Stored data entries
*** Block opens ***

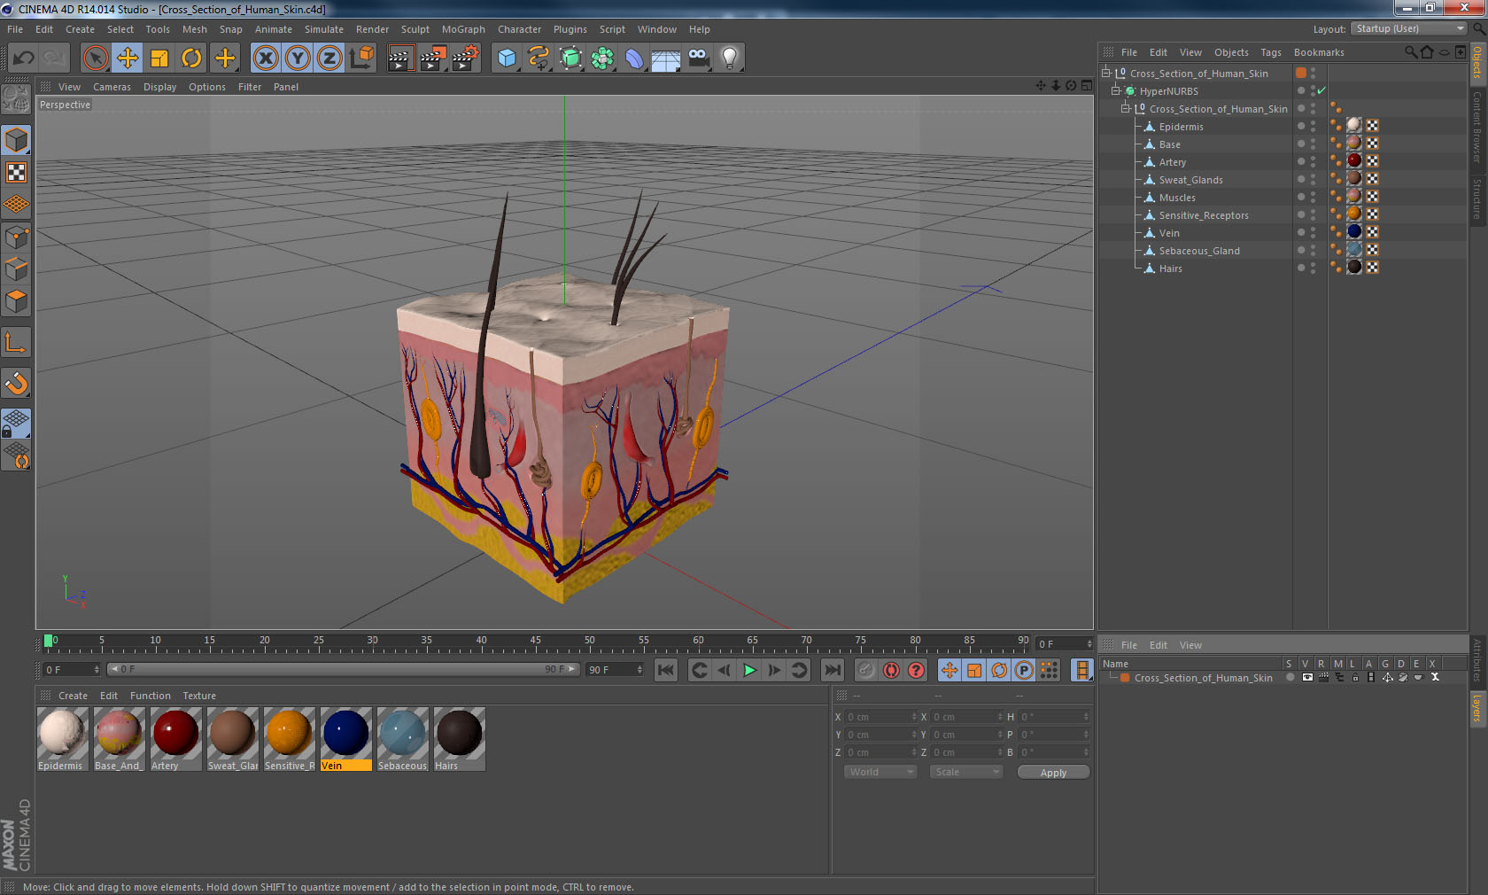
Task: Toggle HyperNURBS green enable checkmark
Action: pos(1321,91)
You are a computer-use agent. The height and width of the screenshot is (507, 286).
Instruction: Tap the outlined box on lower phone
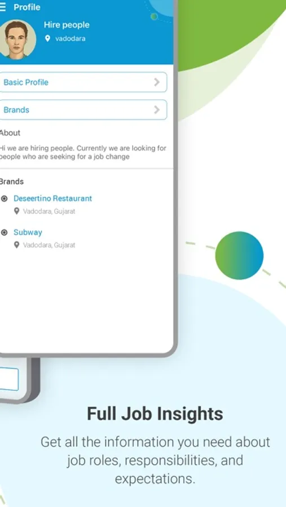click(x=9, y=379)
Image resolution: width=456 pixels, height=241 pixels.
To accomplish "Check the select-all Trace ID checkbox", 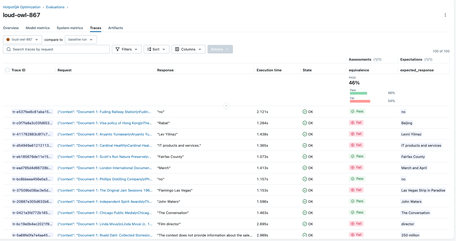I will point(7,70).
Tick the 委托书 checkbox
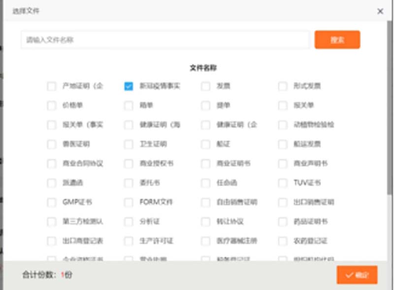This screenshot has width=394, height=290. pyautogui.click(x=129, y=183)
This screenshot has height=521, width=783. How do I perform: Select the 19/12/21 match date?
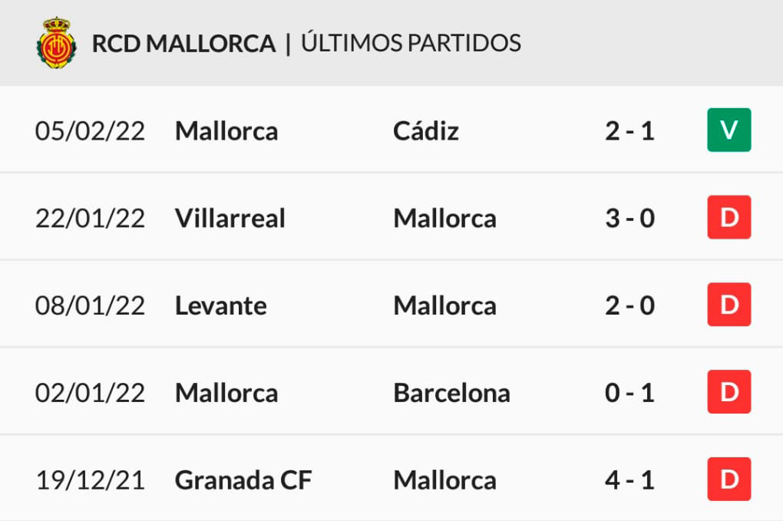[x=90, y=480]
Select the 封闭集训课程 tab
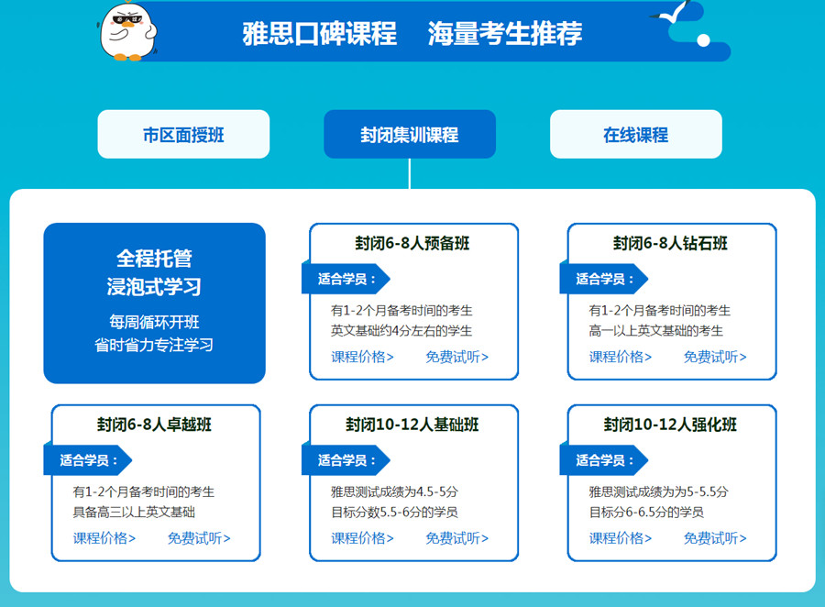The image size is (825, 607). point(410,135)
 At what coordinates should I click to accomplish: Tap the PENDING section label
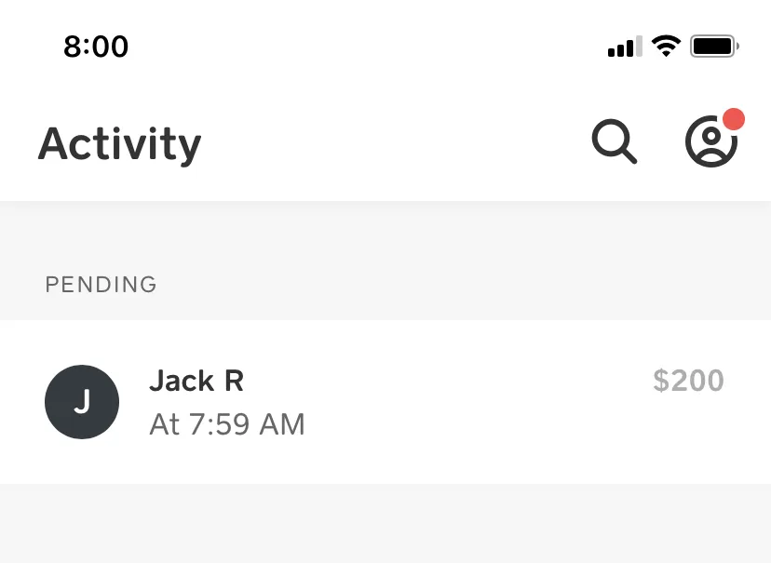[101, 285]
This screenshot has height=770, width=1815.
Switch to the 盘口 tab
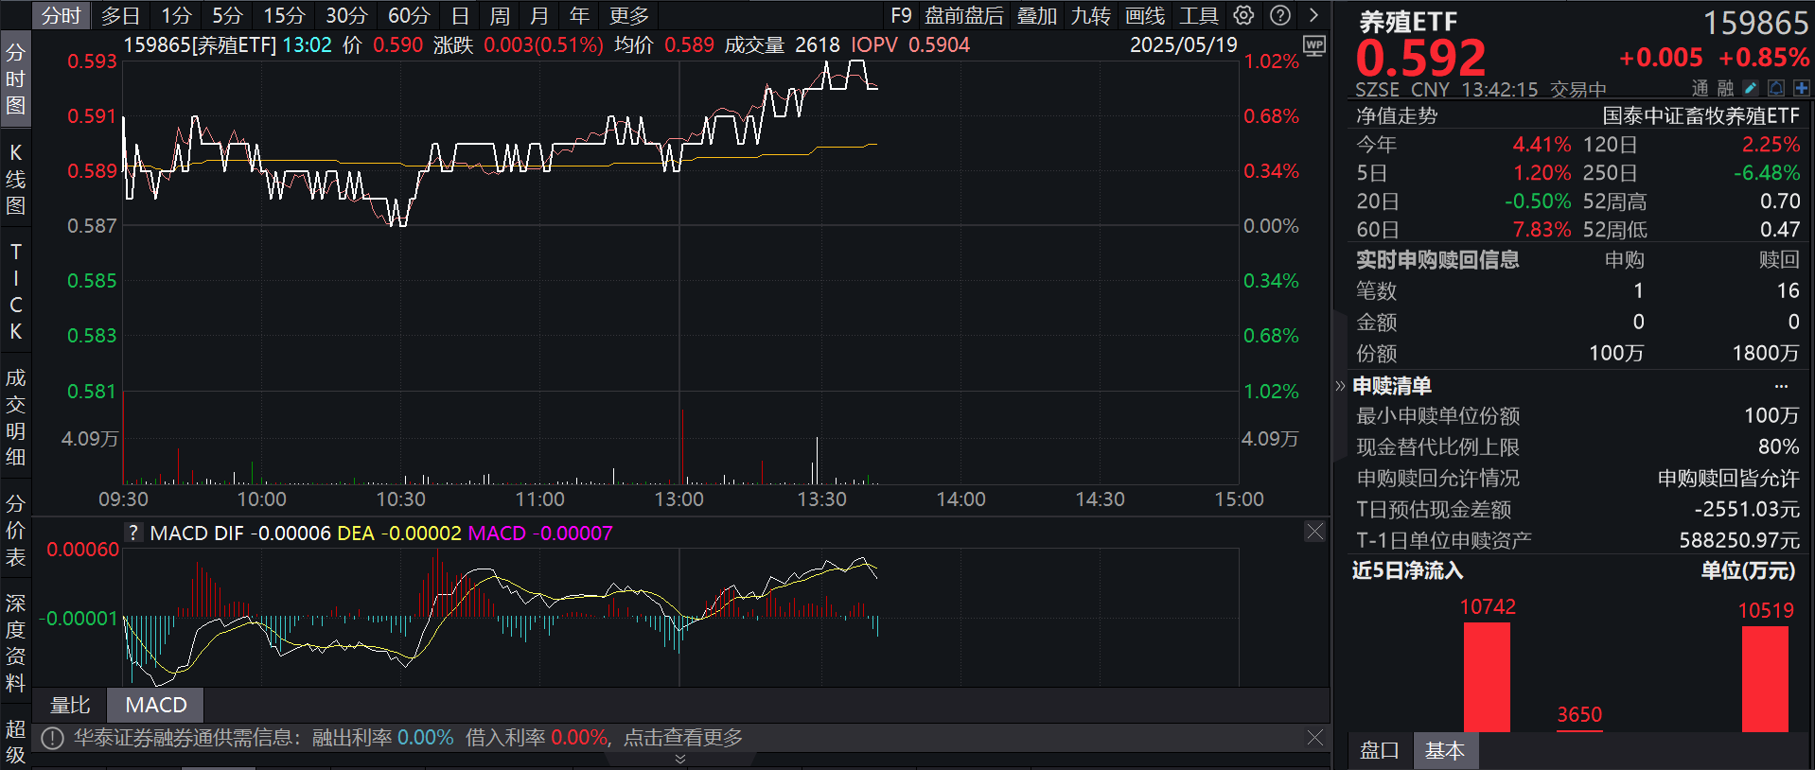pos(1379,750)

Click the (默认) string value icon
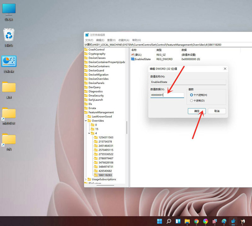[x=133, y=55]
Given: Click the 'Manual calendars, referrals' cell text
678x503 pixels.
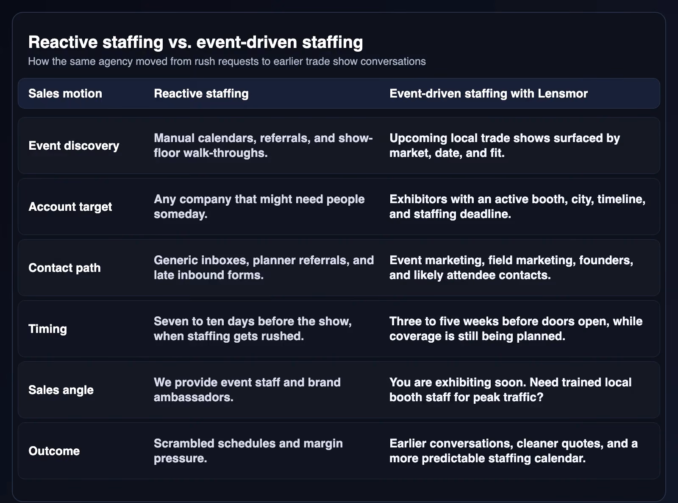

*** Block closes ***

Pictures are to be left out; the answer must otherwise be exactly the lines from the one with "Select the 封闭集训课程 tab" through the final line of the entries above, both included.

Select the 封闭集训课程 tab
The image size is (825, 607). point(410,135)
 At what coordinates should I click to accomplish: Tap the PENDING section label
[101, 285]
This screenshot has height=770, width=1815.
Switch to the 盘口 tab
pos(1379,750)

Click the (默认) string value icon
[x=133, y=55]
Given: Click the 'Manual calendars, referrals' cell text
678x503 pixels.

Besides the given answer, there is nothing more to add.